■ EXTRACT PROVIDED
# # # # #
From f5104a5efca7d1aefbbbb86a41a19c156f6abb2d Mon Sep 17 00:00:00 2001
From: liorcohen5 <liorcohen5@gmail.com>
Date: Sun, 20 Sep 2020 20:13:18 +0300
Subject: [PATCH] Allow to set a device when loading a model (#154)

* Added a 'device' keyword argument to BaseAlgorithm.load().
Edited the save and load test to also test the load method with all possible devices.
Added the changes to the changelog

* improved the load test to ensure that the model loads to the correct device.

* improved the test: now the correctness is improved. If the get_device policy would change, it wouldn't break the test.

* Update tests/test_save_load.py

@araffin's suggestion during the PR process

Co-authored-by: Antonin RAFFIN <antonin.raffin@ensta.org>

* Update tests/test_save_load.py

Co-authored-by: Antonin RAFFIN <antonin.raffin@ensta.org>

* Bug fixes: when comparing devices, comparing only device type since get_device() doesn't provide device index.
Now the code loads all of the model parameters from the saved state dict straight into the required device. (fixed load_from_zip_file).

* PR fixes: bug fix - a non-related test failed when running on GPU. updated the assertion to consider only types of devices. Also corrected a related bug in 'get_device()' method.

* Update changelog.rst

Co-authored-by: Antonin RAFFIN <antonin.raffin@ensta.org>
---
 docs/misc/changelog.rst                |  4 ++-
 stable_baselines3/common/base_class.py |  9 ++++---
 stable_baselines3/common/save_util.py  |  4 ++-
 stable_baselines3/common/utils.py      |  2 +-
 tests/test_predict.py                  |  2 +-
 tests/test_save_load.py                | 35 ++++++++++++++++++--------
 6 files changed, 38 insertions(+), 18 deletions(-)

diff --git a/docs/misc/changelog.rst b/docs/misc/changelog.rst
index fbc4900..cf95624 100644
--- a/docs/misc/changelog.rst
+++ b/docs/misc/changelog.rst
@@ -14,12 +14,14 @@ New Features:
 ^^^^^^^^^^^^^
 - Added ``unwrap_vec_wrapper()`` to ``common.vec_env`` to extract ``VecEnvWrapper`` if needed
 - Added ``StopTrainingOnMaxEpisodes`` to callback collection (@xicocaio)
# # # # #
■ Source data
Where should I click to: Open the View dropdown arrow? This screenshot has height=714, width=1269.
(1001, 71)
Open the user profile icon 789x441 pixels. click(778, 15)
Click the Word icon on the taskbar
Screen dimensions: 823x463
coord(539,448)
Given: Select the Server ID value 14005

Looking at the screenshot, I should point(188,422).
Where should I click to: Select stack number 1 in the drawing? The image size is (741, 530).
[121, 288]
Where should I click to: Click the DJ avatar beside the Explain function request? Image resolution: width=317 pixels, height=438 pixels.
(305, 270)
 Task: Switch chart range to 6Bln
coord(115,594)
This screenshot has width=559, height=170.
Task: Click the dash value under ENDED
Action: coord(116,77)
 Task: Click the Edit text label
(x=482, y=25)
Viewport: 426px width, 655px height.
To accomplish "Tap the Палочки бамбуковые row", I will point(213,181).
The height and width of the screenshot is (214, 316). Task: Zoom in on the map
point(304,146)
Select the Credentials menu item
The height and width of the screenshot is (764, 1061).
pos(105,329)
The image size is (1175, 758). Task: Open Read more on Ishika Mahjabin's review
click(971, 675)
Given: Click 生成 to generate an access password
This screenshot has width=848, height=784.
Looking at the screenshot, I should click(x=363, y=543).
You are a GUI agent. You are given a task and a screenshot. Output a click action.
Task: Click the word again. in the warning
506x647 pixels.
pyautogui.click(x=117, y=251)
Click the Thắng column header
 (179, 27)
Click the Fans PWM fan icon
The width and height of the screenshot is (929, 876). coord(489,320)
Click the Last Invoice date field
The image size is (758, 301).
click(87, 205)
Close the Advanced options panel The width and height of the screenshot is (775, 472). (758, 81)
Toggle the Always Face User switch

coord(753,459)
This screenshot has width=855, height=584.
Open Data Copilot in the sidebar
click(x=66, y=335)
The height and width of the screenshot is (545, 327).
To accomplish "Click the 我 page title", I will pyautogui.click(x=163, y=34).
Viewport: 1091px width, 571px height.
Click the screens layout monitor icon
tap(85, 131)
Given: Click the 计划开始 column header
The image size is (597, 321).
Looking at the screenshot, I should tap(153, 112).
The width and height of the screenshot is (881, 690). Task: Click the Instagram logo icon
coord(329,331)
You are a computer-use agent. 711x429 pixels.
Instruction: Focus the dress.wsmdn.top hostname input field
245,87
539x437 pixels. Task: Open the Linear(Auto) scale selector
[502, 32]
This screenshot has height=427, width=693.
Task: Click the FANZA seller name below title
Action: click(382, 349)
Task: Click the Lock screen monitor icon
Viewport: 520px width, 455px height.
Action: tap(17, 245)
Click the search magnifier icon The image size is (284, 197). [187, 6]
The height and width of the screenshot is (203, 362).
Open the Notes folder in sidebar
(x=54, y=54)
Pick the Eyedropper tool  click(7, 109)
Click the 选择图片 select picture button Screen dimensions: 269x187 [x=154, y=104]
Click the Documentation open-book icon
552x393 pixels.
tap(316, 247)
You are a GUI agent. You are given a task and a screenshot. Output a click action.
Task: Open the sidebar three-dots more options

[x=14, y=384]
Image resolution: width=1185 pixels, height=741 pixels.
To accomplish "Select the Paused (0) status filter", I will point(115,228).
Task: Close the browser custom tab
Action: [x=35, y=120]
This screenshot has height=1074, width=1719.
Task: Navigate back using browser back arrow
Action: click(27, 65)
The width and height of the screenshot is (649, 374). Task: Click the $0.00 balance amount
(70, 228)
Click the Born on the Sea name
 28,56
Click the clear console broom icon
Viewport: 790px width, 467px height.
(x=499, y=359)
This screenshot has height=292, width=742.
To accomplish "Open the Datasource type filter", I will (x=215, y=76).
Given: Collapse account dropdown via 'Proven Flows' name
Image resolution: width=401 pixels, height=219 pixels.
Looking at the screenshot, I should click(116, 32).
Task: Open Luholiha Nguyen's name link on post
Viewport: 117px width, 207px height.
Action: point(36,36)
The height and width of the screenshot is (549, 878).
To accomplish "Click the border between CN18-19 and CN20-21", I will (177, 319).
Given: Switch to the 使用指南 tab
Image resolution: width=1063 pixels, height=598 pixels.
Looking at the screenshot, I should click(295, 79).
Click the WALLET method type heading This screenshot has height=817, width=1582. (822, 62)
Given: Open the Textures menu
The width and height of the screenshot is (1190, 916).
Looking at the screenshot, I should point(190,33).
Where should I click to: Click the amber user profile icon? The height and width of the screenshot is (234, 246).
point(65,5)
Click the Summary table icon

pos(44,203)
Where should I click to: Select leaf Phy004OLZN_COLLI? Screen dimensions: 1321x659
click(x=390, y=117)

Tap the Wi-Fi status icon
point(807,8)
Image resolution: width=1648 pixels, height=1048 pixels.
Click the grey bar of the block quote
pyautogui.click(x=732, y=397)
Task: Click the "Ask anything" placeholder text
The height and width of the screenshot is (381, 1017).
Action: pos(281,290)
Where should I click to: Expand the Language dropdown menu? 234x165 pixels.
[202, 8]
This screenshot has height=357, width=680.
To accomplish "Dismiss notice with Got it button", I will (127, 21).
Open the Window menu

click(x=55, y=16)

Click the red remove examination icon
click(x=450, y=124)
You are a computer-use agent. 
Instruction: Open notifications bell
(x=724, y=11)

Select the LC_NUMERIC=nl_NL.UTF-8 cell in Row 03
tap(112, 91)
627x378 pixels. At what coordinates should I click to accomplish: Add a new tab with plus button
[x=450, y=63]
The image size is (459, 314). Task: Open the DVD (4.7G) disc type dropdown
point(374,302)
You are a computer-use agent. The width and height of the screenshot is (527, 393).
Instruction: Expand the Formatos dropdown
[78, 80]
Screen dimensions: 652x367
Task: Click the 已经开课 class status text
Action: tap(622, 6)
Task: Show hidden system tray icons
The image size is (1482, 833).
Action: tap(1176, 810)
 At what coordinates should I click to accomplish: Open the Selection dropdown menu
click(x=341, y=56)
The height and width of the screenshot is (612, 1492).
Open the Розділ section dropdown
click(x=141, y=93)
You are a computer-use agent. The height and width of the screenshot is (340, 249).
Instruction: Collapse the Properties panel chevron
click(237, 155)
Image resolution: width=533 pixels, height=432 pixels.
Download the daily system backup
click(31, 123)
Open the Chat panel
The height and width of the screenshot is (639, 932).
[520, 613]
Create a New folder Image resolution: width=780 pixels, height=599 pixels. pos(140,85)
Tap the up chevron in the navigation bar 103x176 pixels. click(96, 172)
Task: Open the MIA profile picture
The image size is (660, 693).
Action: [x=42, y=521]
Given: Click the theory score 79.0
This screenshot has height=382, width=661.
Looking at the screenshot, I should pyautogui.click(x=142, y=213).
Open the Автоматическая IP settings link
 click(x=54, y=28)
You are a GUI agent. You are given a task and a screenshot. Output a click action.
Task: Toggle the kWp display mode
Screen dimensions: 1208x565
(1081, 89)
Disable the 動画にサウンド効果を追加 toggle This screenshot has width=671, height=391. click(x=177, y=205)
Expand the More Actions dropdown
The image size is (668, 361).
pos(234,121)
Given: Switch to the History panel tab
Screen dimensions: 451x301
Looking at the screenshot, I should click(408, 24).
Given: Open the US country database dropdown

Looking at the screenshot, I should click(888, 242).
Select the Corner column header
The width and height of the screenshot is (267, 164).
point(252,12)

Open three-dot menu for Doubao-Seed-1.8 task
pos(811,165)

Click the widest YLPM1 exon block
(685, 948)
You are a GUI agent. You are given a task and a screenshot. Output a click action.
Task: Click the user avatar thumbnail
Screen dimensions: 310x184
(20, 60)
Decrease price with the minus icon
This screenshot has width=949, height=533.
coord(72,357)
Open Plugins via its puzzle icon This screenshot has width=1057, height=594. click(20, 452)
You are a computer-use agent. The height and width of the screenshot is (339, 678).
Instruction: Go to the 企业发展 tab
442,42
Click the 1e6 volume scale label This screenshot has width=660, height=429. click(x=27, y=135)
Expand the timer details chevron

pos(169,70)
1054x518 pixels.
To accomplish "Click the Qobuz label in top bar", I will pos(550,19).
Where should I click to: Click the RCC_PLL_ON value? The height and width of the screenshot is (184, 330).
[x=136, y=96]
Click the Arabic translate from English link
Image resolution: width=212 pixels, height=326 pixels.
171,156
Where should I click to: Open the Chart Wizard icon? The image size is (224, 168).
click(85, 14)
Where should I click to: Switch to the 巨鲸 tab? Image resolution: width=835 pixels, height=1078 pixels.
# # # # #
■ WHAT YOU NEED TO DO
Continue the patch that adds a device option to model loading, picking up after its last line.

■ THE RESULT
+- Added ``device`` keyword argument to ``BaseAlgorithm.load()`` (@liorcohen5)
 - Callbacks have access to rollout collection locals as in SB2. (@PartiallyTyped)
 
 Bug Fixes:
 ^^^^^^^^^^
 - Fixed a bug where the environment was reset twice when using ``evaluate_policy``
 - Fix logging of ``clip_fraction`` in PPO (@diditforlulz273)
+- Fixed a bug where cuda support was wrongly checked when passing the GPU index, e.g., ``device="cuda:0"`` (@liorcohen5)
 
 Deprecations:
 ^^^^^^^^^^^^^
@@ -399,4 +401,4 @@ And all the contributors:
 @MarvineGothic @jdossgollin @SyllogismRXS @rusu24edward @jbulow @Antymon @seheevic @justinkterry @edbeeching
 @flodorner @KuKuXia @NeoExtended @PartiallyTyped @mmcenta @richardwu @kinalmehta @rolandgvc @tkelestemur @mloo3
 @tirafesi @blurLake @koulakis @joeljosephjin @shwang @rk37 @andyshih12 @RaphaelWag @xicocaio
-@diditforlulz273
+@diditforlulz273 @liorcohen5
diff --git a/stable_baselines3/common/base_class.py b/stable_baselines3/common/base_class.py
index a3de8ce..5c87bca 100644
--- a/stable_baselines3/common/base_class.py
+++ b/stable_baselines3/common/base_class.py
@@ -316,16 +316,19 @@ class BaseAlgorithm(ABC):
         return self.policy.predict(observation, state, mask, deterministic)
 
     @classmethod
-    def load(cls, load_path: str, env: Optional[GymEnv] = None, **kwargs) -> "BaseAlgorithm":
+    def load(
+        cls, load_path: str, env: Optional[GymEnv] = None, device: Union[th.device, str] = "auto", **kwargs
+    ) -> "BaseAlgorithm":
         """
         Load the model from a zip-file
 
         :param load_path: the location of the saved data
         :param env: the new environment to run the loaded model on
             (can be None if you only need prediction from a trained model) has priority over any saved environment
+        :param device: (Union[th.device, str]) Device on which the code should run.
         :param kwargs: extra arguments to change the model when loading
         """
-        data, params, tensors = load_from_zip_file(load_path)
+        data, params, tensors = load_from_zip_file(load_path, device=device)
 
         if "policy_kwargs" in data:
             for arg_to_remove in ["device"]:
@@ -352,7 +355,7 @@ class BaseAlgorithm(ABC):
         model = cls(
             policy=data["policy_class"],
             env=env,
-            device="auto",
+            device=device,
             _init_setup_model=False,  # pytype: disable=not-instantiable,wrong-keyword-args
         )
 
diff --git a/stable_baselines3/common/save_util.py b/stable_baselines3/common/save_util.py
index 326db1e..0decdc9 100644
--- a/stable_baselines3/common/save_util.py
+++ b/stable_baselines3/common/save_util.py
@@ -352,6 +352,7 @@ def load_from_pkl(path: Union[str, pathlib.Path, io.BufferedIOBase], verbose=0)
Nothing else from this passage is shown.